In the same way, Dr Timothy Grayson, director of the strategic technologies office of the Defense Advanced Research Projects Agency, is also focusing on enhancing the agency’s AI and industrial internet of things capabilities by dismantling monolithic and centralized platforms in favor of ‘a more distributed and disaggregated strategy which he calls “mosaic warfare”. “

Dr Grayson acknowledges that a complete overhaul and replacement of agency infrastructure with new AI-based technology is not feasible, either from a technical or financial perspective.

“We have billions and billions of dollars in sunk costs in existing equipment. Thus, the IIoT world must be able to digitize and modernize on this very heterogeneous fabric of legacy elements, ”said Dr Grayson in a recent interview with AI Trends.

He added that the agency’s Mosaic Warfare approach helps defense agencies manage their wide range of “different fields, different military services, different ages of equipment and legacy systems,” while reducing costs.

However, with some federal agencies and military branches being amply funded (the Army’s IOC, Dr Raj Iyer, says the US military is setting aside $ 15 billion of its budget for information technology), the cost may not be the only obstacle to an AI. future.

Brett Vaughan, chief naval artificial intelligence officer and portfolio manager for the Office of Naval Research, cited the adoption of digitally-driven principles and practices as the greatest cultural challenges for branches of military service as they strive to integrate AI.
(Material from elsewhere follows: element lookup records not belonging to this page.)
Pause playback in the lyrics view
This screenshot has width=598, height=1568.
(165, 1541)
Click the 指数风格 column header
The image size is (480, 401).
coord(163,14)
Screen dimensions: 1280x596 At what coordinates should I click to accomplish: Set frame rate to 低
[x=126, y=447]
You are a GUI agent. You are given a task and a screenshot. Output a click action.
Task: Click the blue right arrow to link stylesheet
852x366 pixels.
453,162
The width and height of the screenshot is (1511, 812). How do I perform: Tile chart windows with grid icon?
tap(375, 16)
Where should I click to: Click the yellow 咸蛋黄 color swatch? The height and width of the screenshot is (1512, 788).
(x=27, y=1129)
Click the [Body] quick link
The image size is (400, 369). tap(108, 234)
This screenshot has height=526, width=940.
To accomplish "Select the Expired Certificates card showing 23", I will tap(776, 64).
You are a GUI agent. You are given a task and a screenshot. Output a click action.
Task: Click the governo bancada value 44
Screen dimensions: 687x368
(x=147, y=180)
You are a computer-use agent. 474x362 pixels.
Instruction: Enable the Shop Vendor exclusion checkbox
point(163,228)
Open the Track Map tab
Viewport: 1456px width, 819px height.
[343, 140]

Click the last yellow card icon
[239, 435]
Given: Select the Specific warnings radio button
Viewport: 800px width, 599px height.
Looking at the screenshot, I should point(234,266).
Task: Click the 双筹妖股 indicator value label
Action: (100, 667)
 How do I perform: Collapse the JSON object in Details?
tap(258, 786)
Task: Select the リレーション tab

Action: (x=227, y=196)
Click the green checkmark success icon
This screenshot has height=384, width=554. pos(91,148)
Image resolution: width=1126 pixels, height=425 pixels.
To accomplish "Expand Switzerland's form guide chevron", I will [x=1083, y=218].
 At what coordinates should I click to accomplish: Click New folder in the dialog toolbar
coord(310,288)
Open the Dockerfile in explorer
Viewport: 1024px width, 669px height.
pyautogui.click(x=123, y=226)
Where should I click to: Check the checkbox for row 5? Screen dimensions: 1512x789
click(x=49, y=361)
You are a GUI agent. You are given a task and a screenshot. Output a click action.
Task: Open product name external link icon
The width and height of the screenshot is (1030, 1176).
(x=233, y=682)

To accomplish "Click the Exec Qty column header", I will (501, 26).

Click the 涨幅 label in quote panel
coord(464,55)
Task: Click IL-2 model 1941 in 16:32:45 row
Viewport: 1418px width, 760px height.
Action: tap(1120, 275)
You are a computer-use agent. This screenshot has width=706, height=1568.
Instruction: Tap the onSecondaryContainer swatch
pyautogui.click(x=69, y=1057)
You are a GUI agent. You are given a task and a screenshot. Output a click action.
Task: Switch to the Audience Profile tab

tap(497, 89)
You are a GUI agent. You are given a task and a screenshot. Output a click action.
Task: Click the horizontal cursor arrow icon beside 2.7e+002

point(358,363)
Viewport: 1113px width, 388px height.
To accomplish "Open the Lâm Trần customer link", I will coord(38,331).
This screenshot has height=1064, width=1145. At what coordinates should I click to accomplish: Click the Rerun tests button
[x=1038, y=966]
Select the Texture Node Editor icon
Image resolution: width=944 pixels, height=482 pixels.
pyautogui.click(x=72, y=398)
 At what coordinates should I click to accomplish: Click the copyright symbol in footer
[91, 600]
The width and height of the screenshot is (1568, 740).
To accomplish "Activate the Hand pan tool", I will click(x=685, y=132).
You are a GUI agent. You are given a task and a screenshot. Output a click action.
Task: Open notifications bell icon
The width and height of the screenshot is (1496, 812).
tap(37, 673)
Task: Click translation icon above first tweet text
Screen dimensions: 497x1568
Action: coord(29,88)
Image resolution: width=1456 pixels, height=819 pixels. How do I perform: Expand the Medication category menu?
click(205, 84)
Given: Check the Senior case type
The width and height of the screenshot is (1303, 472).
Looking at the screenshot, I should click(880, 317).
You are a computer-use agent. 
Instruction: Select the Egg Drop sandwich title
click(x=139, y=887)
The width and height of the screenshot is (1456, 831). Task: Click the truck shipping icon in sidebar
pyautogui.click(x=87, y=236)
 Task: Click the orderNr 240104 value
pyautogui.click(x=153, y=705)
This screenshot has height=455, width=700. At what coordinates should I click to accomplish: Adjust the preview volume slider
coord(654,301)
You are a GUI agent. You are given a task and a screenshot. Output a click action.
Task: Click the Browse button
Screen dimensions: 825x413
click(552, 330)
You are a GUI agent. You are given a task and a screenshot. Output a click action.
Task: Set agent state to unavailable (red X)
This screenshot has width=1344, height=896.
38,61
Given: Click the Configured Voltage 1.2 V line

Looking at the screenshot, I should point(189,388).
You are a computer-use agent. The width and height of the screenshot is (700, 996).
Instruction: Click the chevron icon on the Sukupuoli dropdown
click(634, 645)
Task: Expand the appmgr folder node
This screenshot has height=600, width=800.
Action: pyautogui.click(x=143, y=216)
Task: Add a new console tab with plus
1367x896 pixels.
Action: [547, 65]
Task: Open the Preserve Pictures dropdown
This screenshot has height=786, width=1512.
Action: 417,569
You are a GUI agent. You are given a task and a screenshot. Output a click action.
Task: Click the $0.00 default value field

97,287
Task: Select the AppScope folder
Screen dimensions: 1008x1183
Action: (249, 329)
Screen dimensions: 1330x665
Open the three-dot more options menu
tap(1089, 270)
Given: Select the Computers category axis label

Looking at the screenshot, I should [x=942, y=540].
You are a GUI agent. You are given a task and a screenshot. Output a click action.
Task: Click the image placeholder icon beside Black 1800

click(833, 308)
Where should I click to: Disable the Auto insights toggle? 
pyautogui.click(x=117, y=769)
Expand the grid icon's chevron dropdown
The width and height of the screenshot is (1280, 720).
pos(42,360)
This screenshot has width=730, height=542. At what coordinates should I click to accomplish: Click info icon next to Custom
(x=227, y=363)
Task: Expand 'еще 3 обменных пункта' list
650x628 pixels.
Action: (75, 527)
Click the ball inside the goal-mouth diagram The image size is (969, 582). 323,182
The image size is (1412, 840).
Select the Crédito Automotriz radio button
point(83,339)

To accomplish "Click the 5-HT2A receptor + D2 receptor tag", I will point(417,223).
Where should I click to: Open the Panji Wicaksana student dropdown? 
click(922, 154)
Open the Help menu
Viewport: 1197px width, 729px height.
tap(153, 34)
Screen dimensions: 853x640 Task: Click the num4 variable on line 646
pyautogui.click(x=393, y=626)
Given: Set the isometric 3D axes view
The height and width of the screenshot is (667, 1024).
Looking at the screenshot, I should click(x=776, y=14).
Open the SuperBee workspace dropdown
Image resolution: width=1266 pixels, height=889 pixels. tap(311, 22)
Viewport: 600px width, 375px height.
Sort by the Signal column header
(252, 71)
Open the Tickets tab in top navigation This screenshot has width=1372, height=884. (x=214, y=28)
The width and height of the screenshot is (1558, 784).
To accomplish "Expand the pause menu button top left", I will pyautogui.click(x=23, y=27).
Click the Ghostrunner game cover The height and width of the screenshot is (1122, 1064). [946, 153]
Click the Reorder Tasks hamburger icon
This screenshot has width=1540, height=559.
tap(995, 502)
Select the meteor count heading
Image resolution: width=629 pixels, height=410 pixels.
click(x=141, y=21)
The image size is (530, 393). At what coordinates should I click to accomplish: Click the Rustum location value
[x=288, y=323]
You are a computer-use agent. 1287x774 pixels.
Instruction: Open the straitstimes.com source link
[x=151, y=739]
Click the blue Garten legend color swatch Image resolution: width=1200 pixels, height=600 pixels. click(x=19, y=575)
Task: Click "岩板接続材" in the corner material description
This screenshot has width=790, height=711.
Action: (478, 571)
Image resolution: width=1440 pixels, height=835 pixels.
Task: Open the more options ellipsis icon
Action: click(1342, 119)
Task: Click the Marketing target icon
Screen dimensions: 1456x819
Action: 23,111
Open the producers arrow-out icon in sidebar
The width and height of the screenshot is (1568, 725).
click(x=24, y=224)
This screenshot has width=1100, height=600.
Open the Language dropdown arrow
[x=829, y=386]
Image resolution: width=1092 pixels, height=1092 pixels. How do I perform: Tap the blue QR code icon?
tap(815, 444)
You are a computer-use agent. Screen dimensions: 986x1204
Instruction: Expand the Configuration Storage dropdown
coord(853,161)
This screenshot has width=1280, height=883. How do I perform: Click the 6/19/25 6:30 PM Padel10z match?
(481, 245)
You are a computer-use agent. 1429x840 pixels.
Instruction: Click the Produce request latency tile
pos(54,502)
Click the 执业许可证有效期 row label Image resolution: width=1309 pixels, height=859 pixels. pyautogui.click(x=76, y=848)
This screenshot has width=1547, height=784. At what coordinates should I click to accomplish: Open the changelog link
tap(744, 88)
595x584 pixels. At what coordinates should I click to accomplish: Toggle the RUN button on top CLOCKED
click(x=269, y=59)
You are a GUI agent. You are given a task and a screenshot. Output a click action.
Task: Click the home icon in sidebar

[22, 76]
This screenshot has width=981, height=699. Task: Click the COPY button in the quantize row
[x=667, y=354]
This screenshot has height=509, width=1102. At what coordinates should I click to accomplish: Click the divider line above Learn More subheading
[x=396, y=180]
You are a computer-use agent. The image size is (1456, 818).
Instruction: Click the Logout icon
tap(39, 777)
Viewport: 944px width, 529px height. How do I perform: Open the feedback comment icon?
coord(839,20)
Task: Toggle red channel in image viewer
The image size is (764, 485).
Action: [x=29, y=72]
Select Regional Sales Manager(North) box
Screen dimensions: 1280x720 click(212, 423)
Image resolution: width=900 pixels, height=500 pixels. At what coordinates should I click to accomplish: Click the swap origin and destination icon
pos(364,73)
Despite the cultural challenges, Major General Matthew Easley, chief information security officer and director of cybersecurity for the U.S. Department of the Army, said the United States, in most key areas, remains a strong competitor when it comes to capabilities. IA.

Recent advances in AI capabilities fostered by public-private collaboration include the Booz Allen Hamilton-Databricks Partnership formed earlier this year.

Databricks Lakehouse Platform Provides Federal and Industrial Customers with a Unified AI Platform as a Way to Address the Exponentially Increasing Financial Burden of AI Model Formation and Enterprise Integration .

Dr Timothy Grayson and Major General Matthew Easley will be the main guests at the final event in the 2021 Potomac Officers Club Data-Driven Series, The cost of AI November 9.

The virtual forum will also feature other prominent leaders from the Army Futures Command, branches of military service and private sector companies in an insightful panel discussion focused on industry best practices and financial strategies to integrate seamlessly with the latest AI technologies.

Visit PotomacOfficiersClub.com to register for the event on November 9, The cost of AI, and to see other upcoming GovCon industry events.